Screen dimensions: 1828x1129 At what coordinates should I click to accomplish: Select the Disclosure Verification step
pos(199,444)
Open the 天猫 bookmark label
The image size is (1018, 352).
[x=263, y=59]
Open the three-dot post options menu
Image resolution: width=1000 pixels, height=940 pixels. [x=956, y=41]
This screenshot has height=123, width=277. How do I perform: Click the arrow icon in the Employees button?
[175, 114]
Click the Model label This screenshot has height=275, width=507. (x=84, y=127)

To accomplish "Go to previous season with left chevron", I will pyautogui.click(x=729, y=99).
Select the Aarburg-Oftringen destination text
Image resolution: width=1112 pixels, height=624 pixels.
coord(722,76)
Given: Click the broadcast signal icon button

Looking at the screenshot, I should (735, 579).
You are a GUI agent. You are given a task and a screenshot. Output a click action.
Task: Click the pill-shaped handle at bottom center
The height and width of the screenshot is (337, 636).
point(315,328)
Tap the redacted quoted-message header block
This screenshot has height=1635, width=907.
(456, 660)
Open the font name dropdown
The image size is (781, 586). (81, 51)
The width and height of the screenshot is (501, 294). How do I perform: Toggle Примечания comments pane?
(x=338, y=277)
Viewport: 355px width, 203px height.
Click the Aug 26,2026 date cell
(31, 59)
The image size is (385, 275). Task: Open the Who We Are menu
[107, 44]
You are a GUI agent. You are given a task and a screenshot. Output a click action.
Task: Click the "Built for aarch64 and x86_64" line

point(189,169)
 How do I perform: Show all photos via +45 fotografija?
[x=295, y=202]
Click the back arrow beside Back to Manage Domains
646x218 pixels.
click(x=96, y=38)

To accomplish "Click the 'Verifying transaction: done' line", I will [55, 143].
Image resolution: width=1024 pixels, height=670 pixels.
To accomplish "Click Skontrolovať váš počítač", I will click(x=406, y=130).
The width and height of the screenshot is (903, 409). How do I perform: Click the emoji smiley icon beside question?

....................

**Requirement:**
Copy each line of the listing that holds the word "label".

**Solution to the problem:**
Open the 天猫 bookmark label
Click the Model label This screenshot has height=275, width=507. (x=84, y=127)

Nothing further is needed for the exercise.